History

United States
- Name: Margo (1929–1932); Buccaneer (1933–1940);
- Owner: B.A. Massee (1929–1932); Leon Mandel (1933–1940);
- Ordered: 1929
- Builder: George Lawley & Son, Neponset, Massachusetts
- Launched: 1929
- Home port: Chicago, Illinois (1929–1932); Wilmington, Delaware (1933–1940);
- Identification: Official number: 228861; Signal letters: MHLK (Margo); ; Signal letters: WKDI (Buccaneer); ;
- Fate: Acquired by the Navy, 1 November 1940

United States
- Name: Sapphire
- Namesake: Sapphire
- Acquired: 1 November 1940
- Commissioned: 6 June 1941
- Decommissioned: 29 October 1945
- Stricken: 13 November 1945
- Identification: Hull symbol: PYc-2; Code letters: NAST; ;
- Fate: Transferred to the Maritime Commission for sale, 3 September 1946. Foundered, 1957

General characteristics
- Type: Yacht Patrol boat
- Displacement: 500 long tons (508 t)
- Length: 165 ft 4 in (50.39 m)
- Beam: 25 ft 2 in (7.67 m)
- Draft: 12 ft (3.7 m)
- Installed power: 2 × Cooper Bessemer diesel engine; 1,700 shp (1,300 kW);
- Propulsion: 2 × screws
- Speed: 13.5 kn (15.5 mph; 25.0 km/h)
- Complement: 21 (private yacht); 59 (Navy service);
- Armament: 2 × 3 in (76 mm)/50 caliber gun; 1 × Y-gun depth charge projector; 2 × Depth charge tracks;

= USS Sapphire (PYc-2) =

Patrol vessel of the United States Navy

The second USS Sapphire (PYc-2) was a patrol boat in the United States Navy.

==Construction==
Originally a private yacht and later a navy training vessel, Sapphire was built in 1929, and named Margo by George Lawley & Son, Neponset, Massachusetts. It was acquired by the US Navy from a later owner, Mr. Leon Mandel, Quonset, Rhode Island, on 1 November 1940. The navy renamed the boat Sapphire, designated it PYc—2, and converted it for Navy use. It was officially commissioned at Boston, on 6 June 1941.

==Service history==
===World War II, 1941-1945===
In August 1941, Sapphire was sent to Norfolk, Virginia, to outfit her for sea duty. In September 1941, Sapphire left Norfolk with orders to patrol and perform anti-mine operations in the area of the Panama Canal. While on her southbound voyage she was abruptly ordered to reverse course and proceeded north to her home port, New London, Connecticut. There, throughout World War II, the ship supported various Submarine School programs, but was primarily engaged in training prospective commanding officers in attack procedures and in testing sound equipment. Sapphire also engaged in anti-submarine patrols and some fought actions with German U-boats. As Storekeeper First Class Ed Hickey, a crewmen on Sapphire, commented, "We knew we were a sitting duck for any U-boat that we found since a converted yacht is no match even though we had some depth charges and a few other armaments."

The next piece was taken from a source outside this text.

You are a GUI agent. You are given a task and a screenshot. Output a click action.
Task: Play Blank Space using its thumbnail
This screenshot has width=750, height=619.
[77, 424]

On 8 April 1942, an aircraft identified by the crew of the submarine as a United States Army Air Forces P-38 Lightning fighter mistook Mackerel for a German U-boat and dropped four bombs which straddled Mackerel′s track while Mackerel was conducting exercises with Sapphire 3 nmi south of the Watch Hill buoy off Watch Hill, Rhode Island. The bombs ricocheted 100 ft off the water and did not explode. Neither Mackerel or Sapphire, which was 1,000 yd off Mackerel′s starboard quarter at the time, suffered damage or casualties.

On 21 May 1942 a German U-boat attacked the American 3,282-gross register ton cargo ship Plow City in the Atlantic Ocean about 30 nmi off Bermuda, sinking her with two torpedoes. One crewman was killed and the remainder of the crew abandoned ship in Plow City′s lifeboats. Sapphire was ordered to search for and rescue the surviving crew, and on 26 May 1942 she located 30 survivors in lifeboats.

On 13 March 1943, Sapphire was conducting torpedo exercises with the U.S. Navy submarine off the coast of Rhode Island when four U.S. Navy TBF-1 Avenger torpedo bombers mistook R-6 for a German U-boat and dropped depth charges on R-6 in Block Island Sound 7 nmi off the southwest corner of Block Island. R-6 suffered no damage or casualties.

===Decommissioning and disposal===
With the end of World War II in August 1945, Sapphire was designated for inactivation. On 19 September 1945, she departed New London and proceeded to Charleston, South Carolina, where she was decommissioned on 29 October 1945. Struck from the Navy List on 13 November 1945, she was transferred to the United States Maritime Commission for disposal through sale on 3 September 1946.